Stored records
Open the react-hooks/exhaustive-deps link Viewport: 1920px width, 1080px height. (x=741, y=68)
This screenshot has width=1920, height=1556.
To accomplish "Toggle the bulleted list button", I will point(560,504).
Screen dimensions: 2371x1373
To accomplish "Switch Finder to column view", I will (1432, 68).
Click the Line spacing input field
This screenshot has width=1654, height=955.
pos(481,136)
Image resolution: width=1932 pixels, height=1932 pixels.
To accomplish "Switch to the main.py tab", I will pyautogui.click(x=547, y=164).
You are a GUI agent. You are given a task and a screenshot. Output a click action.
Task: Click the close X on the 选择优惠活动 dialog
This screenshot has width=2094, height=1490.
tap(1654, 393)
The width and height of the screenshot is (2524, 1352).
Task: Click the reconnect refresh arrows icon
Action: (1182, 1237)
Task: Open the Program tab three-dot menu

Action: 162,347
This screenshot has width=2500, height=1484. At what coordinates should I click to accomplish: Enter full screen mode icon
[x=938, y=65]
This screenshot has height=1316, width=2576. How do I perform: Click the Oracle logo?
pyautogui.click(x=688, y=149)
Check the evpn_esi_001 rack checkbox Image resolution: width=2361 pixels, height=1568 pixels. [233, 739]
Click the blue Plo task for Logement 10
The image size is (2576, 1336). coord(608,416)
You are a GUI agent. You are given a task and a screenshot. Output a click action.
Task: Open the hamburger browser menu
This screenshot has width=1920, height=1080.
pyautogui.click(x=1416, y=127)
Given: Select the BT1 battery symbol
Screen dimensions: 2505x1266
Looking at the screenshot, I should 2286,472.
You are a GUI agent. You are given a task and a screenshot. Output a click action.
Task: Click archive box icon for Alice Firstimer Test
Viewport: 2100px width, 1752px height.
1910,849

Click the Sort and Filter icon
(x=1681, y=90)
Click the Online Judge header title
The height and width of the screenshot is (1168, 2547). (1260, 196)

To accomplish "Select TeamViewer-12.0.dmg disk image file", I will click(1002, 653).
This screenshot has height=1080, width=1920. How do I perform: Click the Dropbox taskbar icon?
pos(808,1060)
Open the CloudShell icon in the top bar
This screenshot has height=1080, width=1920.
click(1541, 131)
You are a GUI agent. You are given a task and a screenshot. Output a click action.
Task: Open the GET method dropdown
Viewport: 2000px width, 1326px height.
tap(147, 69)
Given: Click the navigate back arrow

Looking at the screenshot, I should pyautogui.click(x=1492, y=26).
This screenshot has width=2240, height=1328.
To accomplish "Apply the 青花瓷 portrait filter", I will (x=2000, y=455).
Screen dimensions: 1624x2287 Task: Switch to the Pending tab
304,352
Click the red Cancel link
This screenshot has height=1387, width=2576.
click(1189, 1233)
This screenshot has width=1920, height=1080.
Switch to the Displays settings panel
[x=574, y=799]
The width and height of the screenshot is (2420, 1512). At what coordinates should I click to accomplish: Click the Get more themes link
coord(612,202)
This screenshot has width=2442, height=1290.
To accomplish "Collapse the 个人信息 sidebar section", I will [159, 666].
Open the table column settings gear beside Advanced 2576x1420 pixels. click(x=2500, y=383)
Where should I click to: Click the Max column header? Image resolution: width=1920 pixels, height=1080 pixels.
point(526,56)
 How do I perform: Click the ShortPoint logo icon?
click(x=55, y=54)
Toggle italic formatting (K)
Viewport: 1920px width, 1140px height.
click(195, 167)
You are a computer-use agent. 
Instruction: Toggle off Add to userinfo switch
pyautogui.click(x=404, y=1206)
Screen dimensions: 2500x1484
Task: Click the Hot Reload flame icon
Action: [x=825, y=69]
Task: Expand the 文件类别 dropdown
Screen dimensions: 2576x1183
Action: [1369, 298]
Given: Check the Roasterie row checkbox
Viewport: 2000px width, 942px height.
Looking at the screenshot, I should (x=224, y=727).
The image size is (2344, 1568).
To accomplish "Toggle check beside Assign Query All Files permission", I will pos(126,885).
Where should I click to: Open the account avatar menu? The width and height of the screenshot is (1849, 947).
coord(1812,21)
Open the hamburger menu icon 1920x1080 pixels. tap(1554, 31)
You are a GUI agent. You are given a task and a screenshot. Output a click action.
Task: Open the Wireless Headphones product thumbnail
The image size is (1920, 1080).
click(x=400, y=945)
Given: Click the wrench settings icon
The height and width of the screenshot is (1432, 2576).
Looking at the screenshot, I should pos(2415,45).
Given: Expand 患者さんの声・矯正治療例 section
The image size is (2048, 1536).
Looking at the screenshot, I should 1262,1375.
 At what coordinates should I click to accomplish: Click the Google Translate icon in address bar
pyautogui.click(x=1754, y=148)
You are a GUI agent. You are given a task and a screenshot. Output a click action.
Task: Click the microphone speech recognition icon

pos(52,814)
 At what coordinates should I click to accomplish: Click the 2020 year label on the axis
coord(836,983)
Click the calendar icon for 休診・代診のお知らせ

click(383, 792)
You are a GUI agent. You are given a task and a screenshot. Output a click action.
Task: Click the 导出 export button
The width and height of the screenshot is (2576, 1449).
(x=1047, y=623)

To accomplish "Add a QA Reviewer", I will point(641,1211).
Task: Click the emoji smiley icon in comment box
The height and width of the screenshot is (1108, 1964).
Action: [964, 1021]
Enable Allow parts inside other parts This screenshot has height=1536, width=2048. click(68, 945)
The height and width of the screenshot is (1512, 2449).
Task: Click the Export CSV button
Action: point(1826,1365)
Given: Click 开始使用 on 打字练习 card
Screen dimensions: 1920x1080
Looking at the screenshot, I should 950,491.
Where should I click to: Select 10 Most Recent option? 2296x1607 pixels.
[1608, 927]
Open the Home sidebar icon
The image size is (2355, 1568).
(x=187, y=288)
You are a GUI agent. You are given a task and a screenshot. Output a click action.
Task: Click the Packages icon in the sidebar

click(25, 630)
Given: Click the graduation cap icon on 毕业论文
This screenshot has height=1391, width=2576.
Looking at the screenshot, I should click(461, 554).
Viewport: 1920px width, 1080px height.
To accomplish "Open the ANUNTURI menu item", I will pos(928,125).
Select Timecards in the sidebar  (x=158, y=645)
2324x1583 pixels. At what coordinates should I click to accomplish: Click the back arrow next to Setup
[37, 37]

* [BRIEF] Copy only the entries from the first line to the line with "Image resolution: width=1932", each exactly as it appears.

* [WRITTEN REPLY]
Open the react-hooks/exhaustive-deps link Viewport: 1920px width, 1080px height. (x=741, y=68)
This screenshot has width=1920, height=1556.
To accomplish "Toggle the bulleted list button", I will point(560,504).
Screen dimensions: 2371x1373
To accomplish "Switch Finder to column view", I will (1432, 68).
Click the Line spacing input field
This screenshot has width=1654, height=955.
pos(481,136)
Image resolution: width=1932 pixels, height=1932 pixels.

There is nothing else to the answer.